- _Exercise inputs_
......

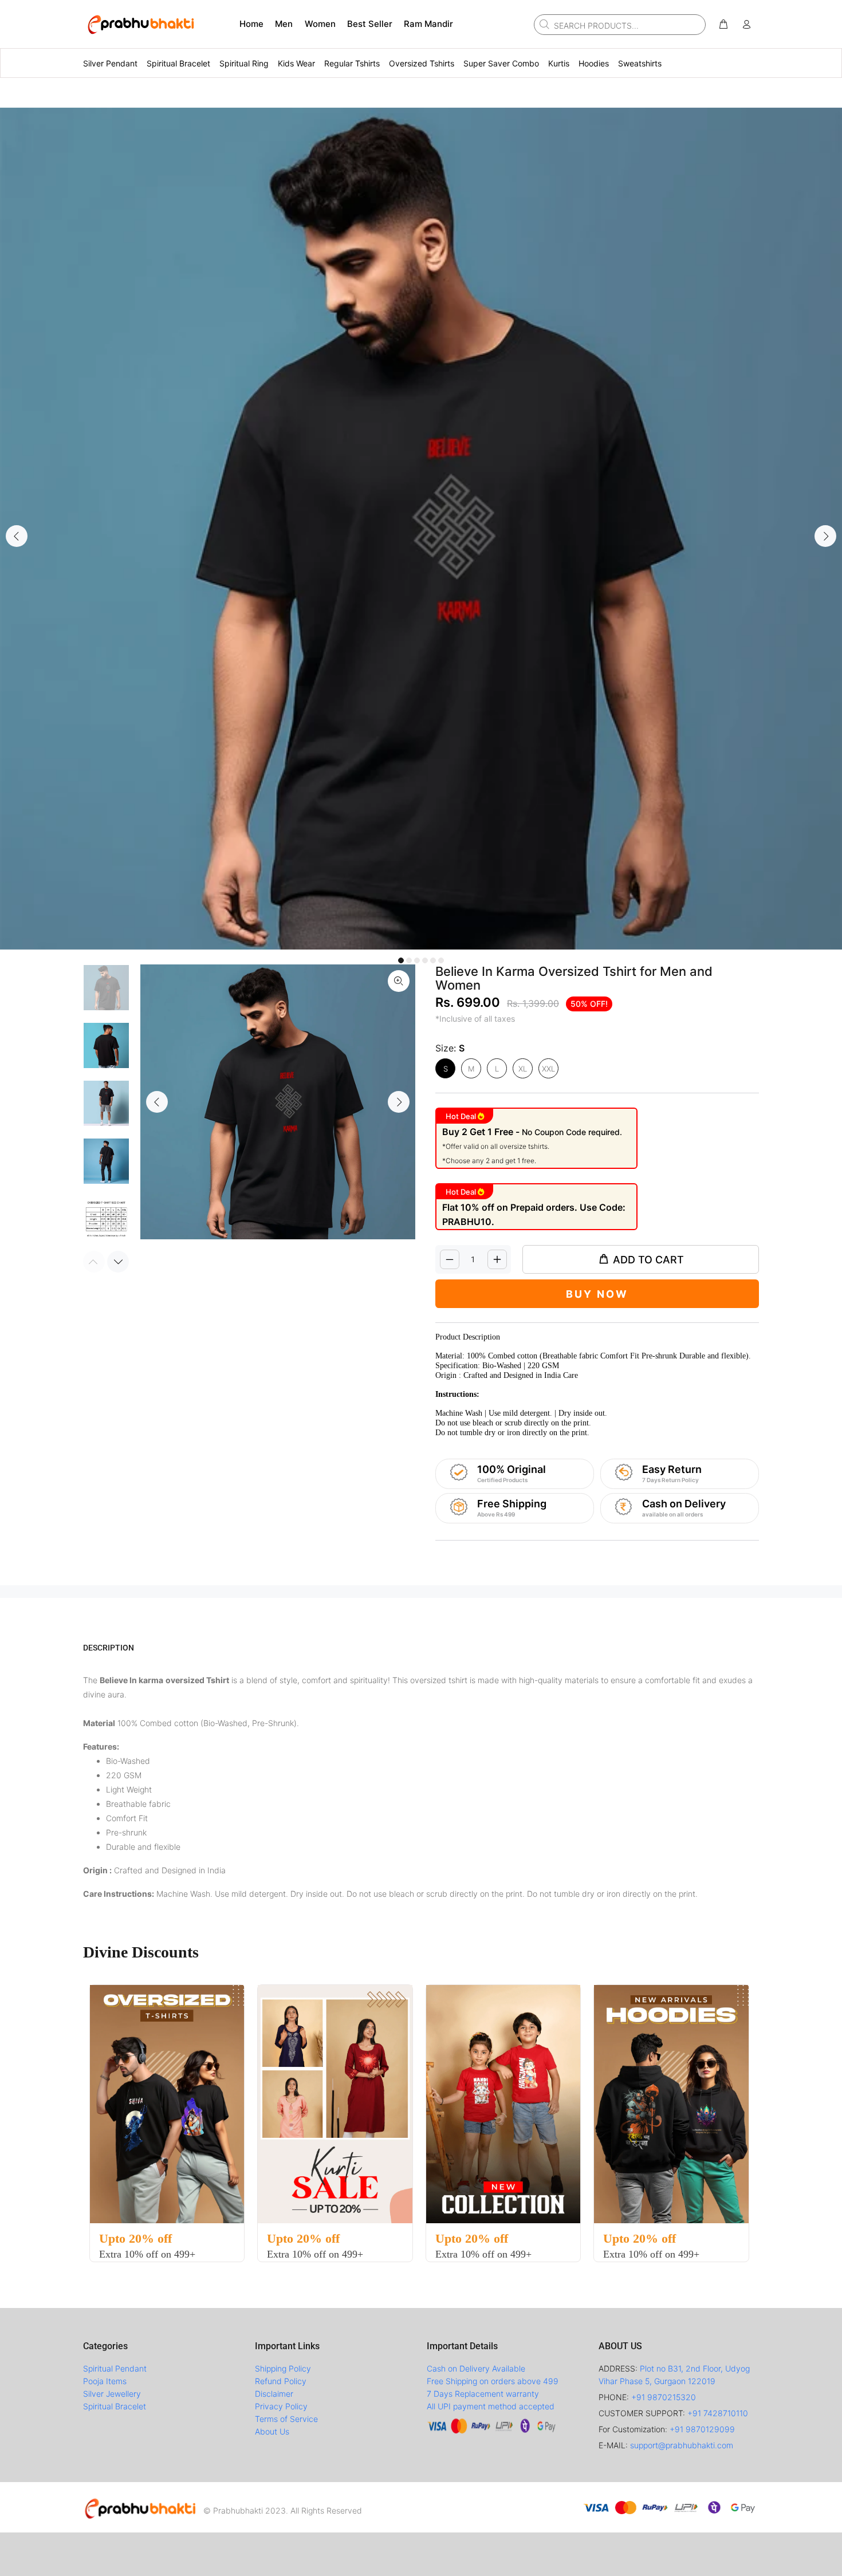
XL (522, 1068)
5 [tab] (433, 960)
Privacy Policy (281, 2406)
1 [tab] (401, 960)
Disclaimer (274, 2393)
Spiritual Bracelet (114, 2406)
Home (251, 23)
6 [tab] (441, 960)
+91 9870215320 (663, 2397)
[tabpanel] (421, 529)
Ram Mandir (428, 23)
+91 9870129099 (702, 2429)
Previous (16, 536)
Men (284, 23)
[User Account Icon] (746, 24)
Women (320, 23)
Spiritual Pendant (115, 2368)
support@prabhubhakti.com (681, 2445)
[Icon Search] (543, 24)
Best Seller (369, 23)
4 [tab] (425, 960)
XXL (548, 1068)
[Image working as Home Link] (140, 24)
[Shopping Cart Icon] (723, 24)
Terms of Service (286, 2419)
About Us (272, 2431)
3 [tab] (417, 960)
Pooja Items (105, 2381)
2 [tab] (409, 960)
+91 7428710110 (717, 2413)
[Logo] (140, 2507)
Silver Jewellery (112, 2393)
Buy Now (597, 1294)
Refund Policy (280, 2381)
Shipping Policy (283, 2368)
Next (825, 536)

......

- _Assigned task_
Copy every line of the listing containing the string "Spiritual".

- _Worked solution_
Spiritual Bracelet (114, 2406)
Spiritual Pendant (115, 2368)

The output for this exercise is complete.